■ **Required actions**:
**A.** According to the text on the saliency benchmark, how many data sets does the benchmark use to score models, and how is each one divided?
**B.** Write the next part of the text on the saliency benchmark and scan-path data, beginning right after its last sentence.

■ **Text block**:
The MIT/Tuebingen Saliency Benchmark (Kümmerer et al., 2018) is the commonly agreed-upon benchmark for free viewing saliency prediction on static images since 2013, when it was established as the MIT Saliency Benchmark (Judd et al., 2012). This benchmark scores the performance of fixation density prediction models (often denoted as “saliency models,” even though the term saliency originally only referred to low level features) on two different data sets with a public training part and a hold-out test part, to avoid overfitting to the test set.
Recently, there has been an increased interest in modeling not just the spatial distribution of fixations but also entire fixation sequences (scan paths), introducing sequence effects and temporal effects. While in principle the same data set could be used for both static and dynamic fixation prediction, in practice the requirements can differ. Some existing data sets use very short presentation times, resulting in relatively short scan paths with little information on sequential effects. In other public data sets, sequence and temporal data was not published initially and was lost. The issue is compounded by the fact that, even when data is published, preprocessing details are not consistently reported. This lack of transparency raises concerns about data quality, hindering retrospective addressing of the issue.

■ **Dataset section**:
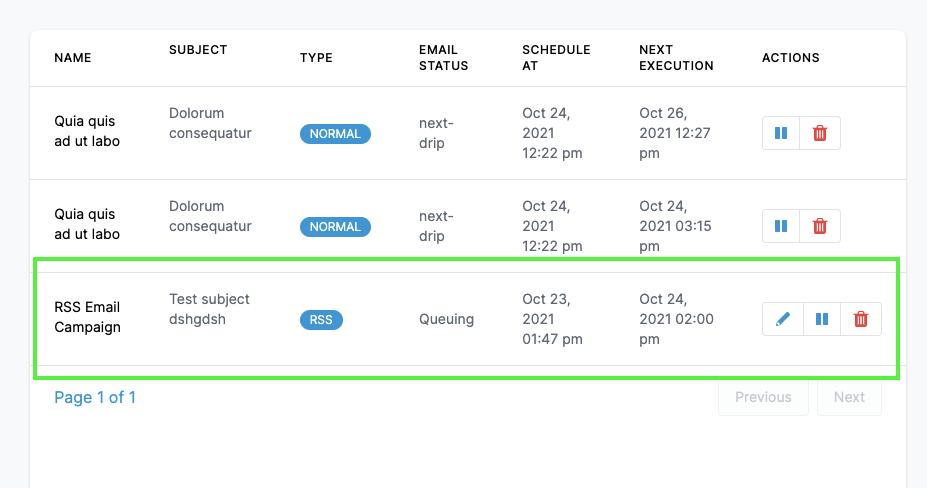Image resolution: width=927 pixels, height=488 pixels.
Task: Select the Schedule At column header
Action: (x=556, y=58)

■ **The responses**:
**A.** It uses two data sets, each with a public training part and a hold-out test part.

**B.**
In this study we address the above shortcomings of data sets and collect and openly publish a scene viewing corpus data set which is useful for many different modeling approaches, including machine learning applications, principled cognitive modeling, as well as experimental analysis. The data set is large, including 2,400 unique images and 250 participants, and we assure high data quality by using a state-of-the-art experimental eye tracker, meticulous data preprocessing, and a thorough and principled saccade detection procedure. All data processing is documented at a high level of detail and raw data is archived. The data set is purpose-built to be a good basis for a benchmark, by comprising an extensive training, validation and test set. Thanks to the large variety in images, annotations, and subjects, the data set is also suitable for experimental analyzes. The resulting data set can be used by both computer vision and experimental research traditions, and will enable us to combine and compare insights from research of the visual system with state of the art machine learning techniques. It will also be invaluable in establishing a benchmark for scan path modeling as well as adding to the benchmark for spatial saliency as part of the established MIT/Tuebingen Saliency Benchmark.
2 Stimulus material
In this study, we collected eye tracking data on a set of 2,400 color photographs of natural scenes (see examples in Figure 1). The stimulus material was collected especially for this study. Photographs are in landscape format and have a resolution of 1,920 × 1,080, px. The rationale behind the choice of the format was to make use of high-resolution stimuli covering the full size of the ViewPixx Monitor used in our experiment. High resolution, large size stimuli are important to acquire natural eye movement behavior (von Wartburg et al., 2007; Otero-Millan et al., 2013).
Figure 1. Example images with corresponding example scan paths. Each 8 s trial begins with a fixation on a central fixation marker. Circles represent fixations and the connecting lines represent saccades.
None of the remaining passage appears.